Work required
Please show each line of the listing where "card" is present.

Task inputs

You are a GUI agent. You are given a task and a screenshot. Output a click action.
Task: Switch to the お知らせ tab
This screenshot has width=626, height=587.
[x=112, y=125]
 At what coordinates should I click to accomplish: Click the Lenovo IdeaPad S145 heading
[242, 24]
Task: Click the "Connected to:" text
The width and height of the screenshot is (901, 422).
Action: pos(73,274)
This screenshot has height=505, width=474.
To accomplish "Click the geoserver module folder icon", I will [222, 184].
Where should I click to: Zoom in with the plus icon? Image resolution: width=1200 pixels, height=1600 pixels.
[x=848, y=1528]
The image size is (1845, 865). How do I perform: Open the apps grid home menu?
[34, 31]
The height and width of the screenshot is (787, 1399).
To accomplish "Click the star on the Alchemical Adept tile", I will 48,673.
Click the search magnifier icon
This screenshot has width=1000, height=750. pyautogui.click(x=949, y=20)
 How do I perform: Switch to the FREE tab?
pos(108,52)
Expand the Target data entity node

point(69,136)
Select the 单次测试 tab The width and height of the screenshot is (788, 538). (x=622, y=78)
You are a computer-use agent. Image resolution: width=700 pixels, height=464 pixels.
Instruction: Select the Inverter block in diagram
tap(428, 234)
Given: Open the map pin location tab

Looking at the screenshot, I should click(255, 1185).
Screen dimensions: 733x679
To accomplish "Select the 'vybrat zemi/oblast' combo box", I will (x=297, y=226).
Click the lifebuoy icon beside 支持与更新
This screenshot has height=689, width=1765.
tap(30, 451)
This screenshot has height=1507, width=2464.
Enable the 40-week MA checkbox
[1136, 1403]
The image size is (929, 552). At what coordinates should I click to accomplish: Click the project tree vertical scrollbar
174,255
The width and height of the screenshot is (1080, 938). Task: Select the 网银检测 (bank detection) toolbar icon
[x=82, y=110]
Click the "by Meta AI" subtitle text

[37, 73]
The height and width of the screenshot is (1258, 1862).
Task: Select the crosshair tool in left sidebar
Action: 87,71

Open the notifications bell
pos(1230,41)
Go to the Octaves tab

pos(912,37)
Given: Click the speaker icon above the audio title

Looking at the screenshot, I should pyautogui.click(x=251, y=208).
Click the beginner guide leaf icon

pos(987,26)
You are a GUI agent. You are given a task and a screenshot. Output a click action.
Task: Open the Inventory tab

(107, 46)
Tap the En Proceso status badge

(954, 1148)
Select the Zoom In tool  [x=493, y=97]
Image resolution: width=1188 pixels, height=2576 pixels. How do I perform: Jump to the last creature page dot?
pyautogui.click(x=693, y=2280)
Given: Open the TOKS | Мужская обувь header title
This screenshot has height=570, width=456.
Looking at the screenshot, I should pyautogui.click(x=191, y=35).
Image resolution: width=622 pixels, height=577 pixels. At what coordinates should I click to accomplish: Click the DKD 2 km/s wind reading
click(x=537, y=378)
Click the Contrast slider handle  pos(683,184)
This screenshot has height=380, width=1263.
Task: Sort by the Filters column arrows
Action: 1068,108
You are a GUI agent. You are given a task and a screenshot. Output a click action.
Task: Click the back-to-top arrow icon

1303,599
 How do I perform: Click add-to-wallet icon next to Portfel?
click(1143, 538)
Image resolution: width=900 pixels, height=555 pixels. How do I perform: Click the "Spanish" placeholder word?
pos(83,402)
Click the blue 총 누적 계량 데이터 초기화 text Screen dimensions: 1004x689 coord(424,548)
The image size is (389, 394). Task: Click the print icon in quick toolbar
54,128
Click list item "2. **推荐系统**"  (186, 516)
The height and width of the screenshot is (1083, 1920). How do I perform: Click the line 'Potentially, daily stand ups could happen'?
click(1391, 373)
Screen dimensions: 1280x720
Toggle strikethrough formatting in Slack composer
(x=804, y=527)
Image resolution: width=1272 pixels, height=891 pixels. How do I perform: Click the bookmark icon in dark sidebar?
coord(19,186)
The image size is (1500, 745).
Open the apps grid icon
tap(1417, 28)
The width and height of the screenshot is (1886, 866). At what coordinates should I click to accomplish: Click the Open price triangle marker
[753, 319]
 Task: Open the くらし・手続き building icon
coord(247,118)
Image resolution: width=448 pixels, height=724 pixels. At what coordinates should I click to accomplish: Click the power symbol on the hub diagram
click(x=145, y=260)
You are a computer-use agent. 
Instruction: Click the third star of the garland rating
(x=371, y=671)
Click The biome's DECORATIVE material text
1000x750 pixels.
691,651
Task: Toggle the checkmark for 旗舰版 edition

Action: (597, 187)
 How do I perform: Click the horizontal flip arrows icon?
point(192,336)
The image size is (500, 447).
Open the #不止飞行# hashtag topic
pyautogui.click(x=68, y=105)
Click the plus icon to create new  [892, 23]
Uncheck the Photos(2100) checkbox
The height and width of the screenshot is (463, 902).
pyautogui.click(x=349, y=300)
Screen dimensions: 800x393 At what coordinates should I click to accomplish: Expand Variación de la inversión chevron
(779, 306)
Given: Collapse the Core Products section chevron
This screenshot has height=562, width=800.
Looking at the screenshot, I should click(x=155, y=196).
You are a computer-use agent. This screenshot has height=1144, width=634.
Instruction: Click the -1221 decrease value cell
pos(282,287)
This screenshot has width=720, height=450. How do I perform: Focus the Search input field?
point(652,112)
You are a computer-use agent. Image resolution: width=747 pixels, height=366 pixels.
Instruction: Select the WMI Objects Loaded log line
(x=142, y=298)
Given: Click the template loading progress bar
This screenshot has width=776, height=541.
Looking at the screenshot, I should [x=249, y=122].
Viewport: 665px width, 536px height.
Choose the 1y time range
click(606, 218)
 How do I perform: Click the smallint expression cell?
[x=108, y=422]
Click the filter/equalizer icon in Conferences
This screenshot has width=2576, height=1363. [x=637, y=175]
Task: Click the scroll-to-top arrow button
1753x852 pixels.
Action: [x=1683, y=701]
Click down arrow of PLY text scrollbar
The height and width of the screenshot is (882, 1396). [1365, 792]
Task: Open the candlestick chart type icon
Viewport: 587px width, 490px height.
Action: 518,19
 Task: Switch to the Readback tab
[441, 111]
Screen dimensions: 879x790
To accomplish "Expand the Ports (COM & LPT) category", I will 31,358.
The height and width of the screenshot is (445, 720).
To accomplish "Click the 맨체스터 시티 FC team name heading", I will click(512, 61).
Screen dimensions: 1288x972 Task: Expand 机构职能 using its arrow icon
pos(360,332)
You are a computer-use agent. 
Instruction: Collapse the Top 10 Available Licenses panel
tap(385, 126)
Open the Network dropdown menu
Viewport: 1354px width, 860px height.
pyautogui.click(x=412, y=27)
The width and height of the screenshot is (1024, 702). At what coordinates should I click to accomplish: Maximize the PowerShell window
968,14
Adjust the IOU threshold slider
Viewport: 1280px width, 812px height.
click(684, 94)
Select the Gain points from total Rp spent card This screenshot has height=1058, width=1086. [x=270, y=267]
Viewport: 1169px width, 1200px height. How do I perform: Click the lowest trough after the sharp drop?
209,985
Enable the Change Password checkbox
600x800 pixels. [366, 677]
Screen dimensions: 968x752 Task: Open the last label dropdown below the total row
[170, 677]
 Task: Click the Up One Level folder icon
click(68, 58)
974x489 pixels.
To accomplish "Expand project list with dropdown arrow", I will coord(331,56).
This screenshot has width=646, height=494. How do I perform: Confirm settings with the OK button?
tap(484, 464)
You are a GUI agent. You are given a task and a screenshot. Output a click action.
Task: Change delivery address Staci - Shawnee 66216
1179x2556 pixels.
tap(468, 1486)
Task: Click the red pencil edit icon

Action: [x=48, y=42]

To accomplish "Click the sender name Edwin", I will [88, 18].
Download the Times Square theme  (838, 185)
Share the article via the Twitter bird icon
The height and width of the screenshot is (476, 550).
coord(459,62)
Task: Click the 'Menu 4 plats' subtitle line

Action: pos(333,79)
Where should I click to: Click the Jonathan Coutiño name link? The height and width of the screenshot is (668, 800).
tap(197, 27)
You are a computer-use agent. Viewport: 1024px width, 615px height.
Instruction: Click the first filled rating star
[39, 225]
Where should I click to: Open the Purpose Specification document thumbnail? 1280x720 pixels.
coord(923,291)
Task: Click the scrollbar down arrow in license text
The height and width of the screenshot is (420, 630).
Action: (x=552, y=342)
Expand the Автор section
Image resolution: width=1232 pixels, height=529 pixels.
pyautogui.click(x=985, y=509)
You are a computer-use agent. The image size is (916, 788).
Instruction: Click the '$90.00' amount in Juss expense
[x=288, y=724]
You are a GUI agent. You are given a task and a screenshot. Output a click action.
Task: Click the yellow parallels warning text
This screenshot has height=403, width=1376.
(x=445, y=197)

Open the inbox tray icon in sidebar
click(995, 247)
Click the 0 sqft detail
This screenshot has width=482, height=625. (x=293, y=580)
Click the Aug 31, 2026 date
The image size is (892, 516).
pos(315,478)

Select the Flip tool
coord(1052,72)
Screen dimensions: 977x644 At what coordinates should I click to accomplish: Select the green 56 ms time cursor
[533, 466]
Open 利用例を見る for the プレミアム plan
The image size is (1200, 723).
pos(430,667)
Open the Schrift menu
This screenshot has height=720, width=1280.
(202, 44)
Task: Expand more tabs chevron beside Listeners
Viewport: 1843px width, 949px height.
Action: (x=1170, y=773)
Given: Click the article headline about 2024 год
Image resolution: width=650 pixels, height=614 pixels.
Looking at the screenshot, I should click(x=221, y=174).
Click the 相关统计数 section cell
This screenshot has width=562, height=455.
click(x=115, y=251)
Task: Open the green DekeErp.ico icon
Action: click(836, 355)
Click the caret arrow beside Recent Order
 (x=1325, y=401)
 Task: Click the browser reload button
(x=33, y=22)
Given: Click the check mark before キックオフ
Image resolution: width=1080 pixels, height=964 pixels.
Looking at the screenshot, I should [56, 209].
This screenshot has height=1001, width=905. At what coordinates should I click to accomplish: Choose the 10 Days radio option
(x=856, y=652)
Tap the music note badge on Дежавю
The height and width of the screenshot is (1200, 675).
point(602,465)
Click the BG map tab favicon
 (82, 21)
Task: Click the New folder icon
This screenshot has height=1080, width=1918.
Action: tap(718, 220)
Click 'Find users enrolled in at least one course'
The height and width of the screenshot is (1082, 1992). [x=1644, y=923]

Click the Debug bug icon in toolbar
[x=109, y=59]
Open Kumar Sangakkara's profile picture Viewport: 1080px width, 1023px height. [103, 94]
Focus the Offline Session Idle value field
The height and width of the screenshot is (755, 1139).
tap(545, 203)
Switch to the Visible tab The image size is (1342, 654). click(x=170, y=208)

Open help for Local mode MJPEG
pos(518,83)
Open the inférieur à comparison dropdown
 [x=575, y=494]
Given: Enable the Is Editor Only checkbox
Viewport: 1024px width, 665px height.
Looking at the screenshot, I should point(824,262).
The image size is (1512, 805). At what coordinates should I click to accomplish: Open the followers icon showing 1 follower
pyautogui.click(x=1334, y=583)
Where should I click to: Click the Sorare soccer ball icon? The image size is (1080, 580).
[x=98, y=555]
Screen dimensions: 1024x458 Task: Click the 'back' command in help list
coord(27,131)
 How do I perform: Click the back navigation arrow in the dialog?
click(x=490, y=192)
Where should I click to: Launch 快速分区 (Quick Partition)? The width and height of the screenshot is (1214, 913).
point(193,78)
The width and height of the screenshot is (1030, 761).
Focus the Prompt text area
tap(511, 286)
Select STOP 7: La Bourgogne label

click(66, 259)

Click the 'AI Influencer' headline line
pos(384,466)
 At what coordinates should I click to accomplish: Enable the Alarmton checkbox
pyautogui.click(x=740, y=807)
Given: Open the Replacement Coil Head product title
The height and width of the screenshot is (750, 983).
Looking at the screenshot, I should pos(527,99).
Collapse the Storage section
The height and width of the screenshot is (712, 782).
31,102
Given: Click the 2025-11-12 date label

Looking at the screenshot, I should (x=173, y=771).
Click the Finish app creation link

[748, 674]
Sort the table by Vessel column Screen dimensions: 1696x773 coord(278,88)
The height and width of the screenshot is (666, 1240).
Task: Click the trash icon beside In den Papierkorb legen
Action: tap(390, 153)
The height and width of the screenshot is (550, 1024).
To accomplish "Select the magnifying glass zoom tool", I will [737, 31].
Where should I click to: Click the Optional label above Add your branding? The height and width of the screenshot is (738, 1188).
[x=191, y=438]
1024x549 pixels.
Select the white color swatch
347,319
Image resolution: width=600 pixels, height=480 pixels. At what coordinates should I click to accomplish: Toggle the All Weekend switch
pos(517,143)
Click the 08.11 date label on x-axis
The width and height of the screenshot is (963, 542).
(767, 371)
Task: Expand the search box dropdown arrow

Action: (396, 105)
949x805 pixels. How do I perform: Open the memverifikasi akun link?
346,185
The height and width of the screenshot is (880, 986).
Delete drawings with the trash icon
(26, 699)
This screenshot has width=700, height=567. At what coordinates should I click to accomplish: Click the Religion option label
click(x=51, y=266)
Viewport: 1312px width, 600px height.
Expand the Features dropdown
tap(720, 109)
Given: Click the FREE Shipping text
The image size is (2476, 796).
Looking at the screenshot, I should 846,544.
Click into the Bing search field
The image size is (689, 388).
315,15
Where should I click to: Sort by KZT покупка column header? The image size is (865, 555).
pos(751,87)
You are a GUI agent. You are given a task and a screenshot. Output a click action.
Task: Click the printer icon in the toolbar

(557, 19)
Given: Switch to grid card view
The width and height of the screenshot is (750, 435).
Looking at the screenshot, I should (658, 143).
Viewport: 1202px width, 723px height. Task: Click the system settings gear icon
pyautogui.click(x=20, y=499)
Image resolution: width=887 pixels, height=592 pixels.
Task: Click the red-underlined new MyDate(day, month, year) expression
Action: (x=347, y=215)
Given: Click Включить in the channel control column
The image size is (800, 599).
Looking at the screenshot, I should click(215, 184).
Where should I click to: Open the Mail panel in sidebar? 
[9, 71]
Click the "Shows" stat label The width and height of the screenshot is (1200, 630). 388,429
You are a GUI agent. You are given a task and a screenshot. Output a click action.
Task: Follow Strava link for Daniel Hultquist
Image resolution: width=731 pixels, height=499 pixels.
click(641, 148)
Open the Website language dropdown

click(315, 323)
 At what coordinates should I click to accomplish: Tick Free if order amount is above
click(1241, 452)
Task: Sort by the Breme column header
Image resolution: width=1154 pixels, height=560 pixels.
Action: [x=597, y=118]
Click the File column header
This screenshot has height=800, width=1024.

Answer section
Select the Gain points from total Rp spent card This screenshot has height=1058, width=1086. [x=270, y=267]
Given: Switch to grid card view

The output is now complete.